• **Records for the task**
-.-.-

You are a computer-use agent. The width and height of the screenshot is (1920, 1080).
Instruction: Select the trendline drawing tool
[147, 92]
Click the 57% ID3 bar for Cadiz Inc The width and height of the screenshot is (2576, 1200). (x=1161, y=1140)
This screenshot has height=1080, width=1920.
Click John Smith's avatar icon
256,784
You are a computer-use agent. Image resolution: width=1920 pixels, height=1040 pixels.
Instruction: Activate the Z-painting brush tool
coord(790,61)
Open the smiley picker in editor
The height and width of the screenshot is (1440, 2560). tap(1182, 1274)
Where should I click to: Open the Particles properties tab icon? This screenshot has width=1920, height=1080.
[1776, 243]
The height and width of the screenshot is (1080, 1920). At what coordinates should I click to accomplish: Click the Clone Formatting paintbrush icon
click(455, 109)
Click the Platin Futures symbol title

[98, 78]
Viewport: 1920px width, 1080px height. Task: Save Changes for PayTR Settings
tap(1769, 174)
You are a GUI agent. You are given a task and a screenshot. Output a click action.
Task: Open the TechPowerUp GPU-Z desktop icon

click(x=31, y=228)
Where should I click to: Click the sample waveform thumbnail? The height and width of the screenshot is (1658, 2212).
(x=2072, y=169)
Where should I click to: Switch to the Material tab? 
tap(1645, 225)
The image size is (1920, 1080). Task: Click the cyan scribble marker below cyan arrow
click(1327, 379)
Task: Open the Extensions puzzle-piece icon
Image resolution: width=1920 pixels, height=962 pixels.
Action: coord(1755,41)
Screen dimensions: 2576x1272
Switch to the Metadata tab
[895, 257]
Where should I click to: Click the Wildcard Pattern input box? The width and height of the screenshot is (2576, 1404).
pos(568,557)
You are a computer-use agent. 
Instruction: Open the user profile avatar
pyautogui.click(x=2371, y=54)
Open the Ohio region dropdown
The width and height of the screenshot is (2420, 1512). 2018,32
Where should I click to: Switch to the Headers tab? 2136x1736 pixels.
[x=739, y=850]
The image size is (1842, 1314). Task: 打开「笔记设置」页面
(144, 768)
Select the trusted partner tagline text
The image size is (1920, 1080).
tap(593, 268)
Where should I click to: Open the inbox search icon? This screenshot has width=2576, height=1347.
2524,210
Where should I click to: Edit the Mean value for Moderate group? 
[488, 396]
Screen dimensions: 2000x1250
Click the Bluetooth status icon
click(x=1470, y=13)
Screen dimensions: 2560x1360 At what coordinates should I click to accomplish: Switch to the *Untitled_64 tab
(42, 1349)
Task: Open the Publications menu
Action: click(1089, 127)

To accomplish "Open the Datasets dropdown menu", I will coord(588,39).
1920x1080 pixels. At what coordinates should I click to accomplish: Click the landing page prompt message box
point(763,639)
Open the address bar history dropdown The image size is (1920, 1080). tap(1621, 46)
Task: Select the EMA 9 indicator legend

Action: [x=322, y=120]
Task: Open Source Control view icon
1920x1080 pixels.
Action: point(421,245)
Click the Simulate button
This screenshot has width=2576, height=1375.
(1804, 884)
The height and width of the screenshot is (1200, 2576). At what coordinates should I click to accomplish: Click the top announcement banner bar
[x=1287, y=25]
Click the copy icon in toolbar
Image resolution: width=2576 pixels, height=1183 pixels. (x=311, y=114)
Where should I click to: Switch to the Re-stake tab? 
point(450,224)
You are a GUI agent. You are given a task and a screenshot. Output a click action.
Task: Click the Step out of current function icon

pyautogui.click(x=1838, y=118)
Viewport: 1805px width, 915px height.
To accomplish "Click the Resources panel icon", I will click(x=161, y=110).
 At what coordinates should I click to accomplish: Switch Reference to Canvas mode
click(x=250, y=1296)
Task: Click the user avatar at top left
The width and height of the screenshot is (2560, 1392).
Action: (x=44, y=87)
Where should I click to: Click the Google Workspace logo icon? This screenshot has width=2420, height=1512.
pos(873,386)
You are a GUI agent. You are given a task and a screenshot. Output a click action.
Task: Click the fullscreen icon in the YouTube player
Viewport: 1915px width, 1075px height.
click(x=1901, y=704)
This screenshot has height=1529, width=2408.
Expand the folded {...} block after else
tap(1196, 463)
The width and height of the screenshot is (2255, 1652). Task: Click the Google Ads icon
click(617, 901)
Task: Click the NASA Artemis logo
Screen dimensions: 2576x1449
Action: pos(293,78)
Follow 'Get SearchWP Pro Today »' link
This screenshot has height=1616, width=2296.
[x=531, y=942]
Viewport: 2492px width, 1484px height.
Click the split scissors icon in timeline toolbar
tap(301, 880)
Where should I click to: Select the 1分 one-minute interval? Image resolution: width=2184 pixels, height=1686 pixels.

-.-.-

• **Exercise objective**
In the listing above, locate the line containing "The width and height of the screenshot is (2255, 1652)." and the line containing "Viewport: 2492px width, 1484px height.". Transcribe those two lines and everything between them, exactly as written.

• **Task response**
The width and height of the screenshot is (2255, 1652). Task: Click the Google Ads icon
click(617, 901)
Task: Click the NASA Artemis logo
Screen dimensions: 2576x1449
Action: pos(293,78)
Follow 'Get SearchWP Pro Today »' link
This screenshot has height=1616, width=2296.
[x=531, y=942]
Viewport: 2492px width, 1484px height.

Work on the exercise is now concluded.